COS 43-4 - The phytochemical landscape of sodium across a natural heterogeneous soilscape

Wednesday, August 14, 2019: 9:00 AM
M111, Kentucky International Convention Center
Luis Santiago-Rosario and Kyle Harms, Department of Biological Sciences, Louisiana State University, Baton Rouge, LA
Background/Question/Methods

The phytochemical landscape of microelements, especially sodium, has been understudied across large heterogenous soilscapes. Sodium represents a vital microelement in the development of animals but differs in its importance in plants providing a suitable system to study micronutrient stoichiometric mismatch across terrestrial environments. A handful of studies have shown that sodium phytochemistry is highly variable across continental ranges but mainly relate elemental concentrations to coastal proximity disregarding direct soil geochemistry. What remains unknown is the sodium phytochemical landscape across a natural heterogeneous soilscape, which is the focus of the current study. We collected 102 populations of sunflowers (Helianthus) and adjacent soil samples across natural and roadside areas from Mississippi to California during summer 2018. Analysis of sodium concentrations of soil and plant samples were conducted using inductively coupled plasma with atomic emission spectroscopy (ICP-AES). Sodium concentrations values were correlated using a general linear model in R.

Results/Conclusions

Results showed that there is a weak relationship between sodium soil concentration and plant sodium content (F1,100=6.89, R2=0.064, p=0.01). However, plants displayed a high variation in sodium plant content across the phytochemical landscape that ranged from 2.92-18,251.94 ppm (mean=703.27, SD=2,487.05).

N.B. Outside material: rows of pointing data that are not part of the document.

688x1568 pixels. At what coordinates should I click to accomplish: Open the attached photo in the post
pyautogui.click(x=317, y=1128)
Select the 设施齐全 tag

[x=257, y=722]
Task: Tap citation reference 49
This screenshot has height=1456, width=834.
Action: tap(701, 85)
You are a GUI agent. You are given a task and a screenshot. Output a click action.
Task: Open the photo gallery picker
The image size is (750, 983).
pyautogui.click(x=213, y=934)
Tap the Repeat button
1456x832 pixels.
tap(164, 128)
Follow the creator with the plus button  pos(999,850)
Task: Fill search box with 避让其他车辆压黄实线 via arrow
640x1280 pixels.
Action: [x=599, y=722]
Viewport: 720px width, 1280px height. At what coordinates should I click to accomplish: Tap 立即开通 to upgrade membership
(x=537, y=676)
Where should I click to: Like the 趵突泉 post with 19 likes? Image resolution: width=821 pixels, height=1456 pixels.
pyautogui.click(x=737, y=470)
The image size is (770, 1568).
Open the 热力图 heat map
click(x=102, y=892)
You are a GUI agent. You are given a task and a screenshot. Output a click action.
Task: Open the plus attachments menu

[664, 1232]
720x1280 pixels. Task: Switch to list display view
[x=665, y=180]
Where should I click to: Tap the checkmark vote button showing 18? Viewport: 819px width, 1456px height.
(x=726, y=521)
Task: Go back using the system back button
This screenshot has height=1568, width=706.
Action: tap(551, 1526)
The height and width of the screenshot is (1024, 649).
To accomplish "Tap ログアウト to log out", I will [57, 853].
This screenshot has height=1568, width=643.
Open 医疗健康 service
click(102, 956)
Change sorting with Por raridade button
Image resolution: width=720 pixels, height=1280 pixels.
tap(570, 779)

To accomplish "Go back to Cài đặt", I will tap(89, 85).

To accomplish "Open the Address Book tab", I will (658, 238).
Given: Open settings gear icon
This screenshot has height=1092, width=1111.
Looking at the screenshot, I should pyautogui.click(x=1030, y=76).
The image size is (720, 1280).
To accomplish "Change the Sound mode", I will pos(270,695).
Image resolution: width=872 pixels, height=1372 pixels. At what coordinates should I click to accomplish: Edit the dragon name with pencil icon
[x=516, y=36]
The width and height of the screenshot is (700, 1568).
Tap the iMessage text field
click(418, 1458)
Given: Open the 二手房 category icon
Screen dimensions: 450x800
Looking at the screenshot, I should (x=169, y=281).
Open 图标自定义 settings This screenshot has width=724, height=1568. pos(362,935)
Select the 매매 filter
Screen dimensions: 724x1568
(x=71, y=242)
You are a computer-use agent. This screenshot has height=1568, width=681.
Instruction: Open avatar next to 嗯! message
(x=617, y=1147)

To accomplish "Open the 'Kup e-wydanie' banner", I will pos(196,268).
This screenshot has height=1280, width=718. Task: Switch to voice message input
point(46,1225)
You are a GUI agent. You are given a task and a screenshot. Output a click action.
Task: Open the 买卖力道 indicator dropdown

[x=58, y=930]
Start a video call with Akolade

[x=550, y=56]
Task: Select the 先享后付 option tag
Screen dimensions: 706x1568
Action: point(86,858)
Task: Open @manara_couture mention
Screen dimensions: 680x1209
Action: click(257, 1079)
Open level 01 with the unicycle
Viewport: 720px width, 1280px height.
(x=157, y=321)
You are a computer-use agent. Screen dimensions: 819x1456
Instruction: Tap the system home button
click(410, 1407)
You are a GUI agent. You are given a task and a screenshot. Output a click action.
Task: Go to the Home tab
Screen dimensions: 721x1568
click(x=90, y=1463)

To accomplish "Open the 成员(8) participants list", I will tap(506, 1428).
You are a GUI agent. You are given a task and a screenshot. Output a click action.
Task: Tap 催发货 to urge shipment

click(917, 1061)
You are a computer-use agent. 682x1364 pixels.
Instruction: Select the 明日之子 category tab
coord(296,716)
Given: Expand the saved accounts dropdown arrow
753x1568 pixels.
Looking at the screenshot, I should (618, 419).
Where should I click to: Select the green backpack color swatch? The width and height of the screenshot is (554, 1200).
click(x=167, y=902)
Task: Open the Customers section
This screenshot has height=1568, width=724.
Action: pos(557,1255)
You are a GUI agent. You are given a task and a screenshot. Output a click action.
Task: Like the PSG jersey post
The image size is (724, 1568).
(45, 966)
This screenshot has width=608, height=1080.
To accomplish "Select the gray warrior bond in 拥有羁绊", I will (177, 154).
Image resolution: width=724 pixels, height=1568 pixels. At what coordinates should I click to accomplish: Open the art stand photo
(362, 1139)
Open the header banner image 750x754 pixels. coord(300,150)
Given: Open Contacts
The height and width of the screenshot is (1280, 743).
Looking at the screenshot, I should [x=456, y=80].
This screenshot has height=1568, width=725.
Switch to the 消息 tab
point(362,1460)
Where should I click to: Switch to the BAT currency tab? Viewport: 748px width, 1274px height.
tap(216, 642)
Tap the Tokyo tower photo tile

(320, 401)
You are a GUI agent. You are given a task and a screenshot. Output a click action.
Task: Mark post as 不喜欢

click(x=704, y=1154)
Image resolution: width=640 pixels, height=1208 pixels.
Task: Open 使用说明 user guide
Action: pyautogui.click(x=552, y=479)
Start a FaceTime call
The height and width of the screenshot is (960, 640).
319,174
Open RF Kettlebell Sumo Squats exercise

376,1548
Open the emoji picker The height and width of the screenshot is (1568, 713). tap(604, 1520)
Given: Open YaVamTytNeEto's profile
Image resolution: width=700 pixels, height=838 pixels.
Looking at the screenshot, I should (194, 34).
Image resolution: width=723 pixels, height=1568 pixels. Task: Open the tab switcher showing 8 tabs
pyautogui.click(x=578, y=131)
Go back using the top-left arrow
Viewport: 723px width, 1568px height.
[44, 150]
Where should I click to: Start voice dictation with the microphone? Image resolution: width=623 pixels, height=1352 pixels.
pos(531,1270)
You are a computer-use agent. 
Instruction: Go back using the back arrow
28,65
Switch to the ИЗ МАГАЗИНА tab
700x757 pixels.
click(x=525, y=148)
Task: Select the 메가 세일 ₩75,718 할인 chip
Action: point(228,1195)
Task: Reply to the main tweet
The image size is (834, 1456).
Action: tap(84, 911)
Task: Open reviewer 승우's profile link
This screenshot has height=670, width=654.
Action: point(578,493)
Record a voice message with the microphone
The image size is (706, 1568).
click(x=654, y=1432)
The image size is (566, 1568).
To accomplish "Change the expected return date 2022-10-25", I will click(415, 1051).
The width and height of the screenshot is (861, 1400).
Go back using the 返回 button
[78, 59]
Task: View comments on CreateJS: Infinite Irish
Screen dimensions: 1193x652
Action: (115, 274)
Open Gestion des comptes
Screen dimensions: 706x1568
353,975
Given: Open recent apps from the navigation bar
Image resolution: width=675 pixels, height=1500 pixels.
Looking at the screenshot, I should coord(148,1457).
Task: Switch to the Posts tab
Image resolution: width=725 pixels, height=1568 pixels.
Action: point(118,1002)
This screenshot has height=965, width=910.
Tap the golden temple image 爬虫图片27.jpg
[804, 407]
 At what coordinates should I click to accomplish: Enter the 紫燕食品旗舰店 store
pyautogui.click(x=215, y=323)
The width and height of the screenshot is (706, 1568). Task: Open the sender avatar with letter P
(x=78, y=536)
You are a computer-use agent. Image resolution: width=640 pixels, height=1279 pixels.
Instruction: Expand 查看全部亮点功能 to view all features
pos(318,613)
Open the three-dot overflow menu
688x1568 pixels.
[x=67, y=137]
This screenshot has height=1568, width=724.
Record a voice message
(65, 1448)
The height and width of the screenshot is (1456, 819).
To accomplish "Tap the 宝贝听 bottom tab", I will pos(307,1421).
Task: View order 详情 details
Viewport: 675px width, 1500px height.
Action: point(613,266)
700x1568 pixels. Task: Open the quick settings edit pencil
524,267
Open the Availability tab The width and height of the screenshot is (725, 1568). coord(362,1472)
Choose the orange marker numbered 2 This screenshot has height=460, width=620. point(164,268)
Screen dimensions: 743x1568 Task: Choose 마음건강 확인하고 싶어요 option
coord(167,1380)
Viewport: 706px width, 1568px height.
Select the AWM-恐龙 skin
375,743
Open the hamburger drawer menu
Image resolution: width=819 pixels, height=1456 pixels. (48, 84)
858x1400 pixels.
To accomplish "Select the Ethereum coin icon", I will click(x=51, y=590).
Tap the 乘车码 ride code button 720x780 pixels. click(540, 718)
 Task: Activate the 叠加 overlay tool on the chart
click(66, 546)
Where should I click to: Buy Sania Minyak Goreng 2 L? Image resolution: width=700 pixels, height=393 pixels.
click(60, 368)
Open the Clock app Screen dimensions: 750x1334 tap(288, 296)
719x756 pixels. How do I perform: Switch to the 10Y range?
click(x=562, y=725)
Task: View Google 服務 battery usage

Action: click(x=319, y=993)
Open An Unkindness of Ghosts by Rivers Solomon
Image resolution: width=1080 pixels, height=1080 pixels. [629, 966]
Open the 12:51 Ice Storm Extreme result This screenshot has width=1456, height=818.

These results suggest that even though sodium soil concentrations are weakly correlated to plant sodium content, plants still display high variation in sodium content which, in turn, could have significant effects on the stoichiometric mismatch between plants and herbivores. Sodium stoichiometric mismatch could potentially have significant effects on herbivore phenotypic development and fitness across a varied phytochemical landscape. Our findings represent one of the first studies aimed to understand the phytochemical landscape of micronutrients across a heterogeneous landscape and its link trophic level interactions.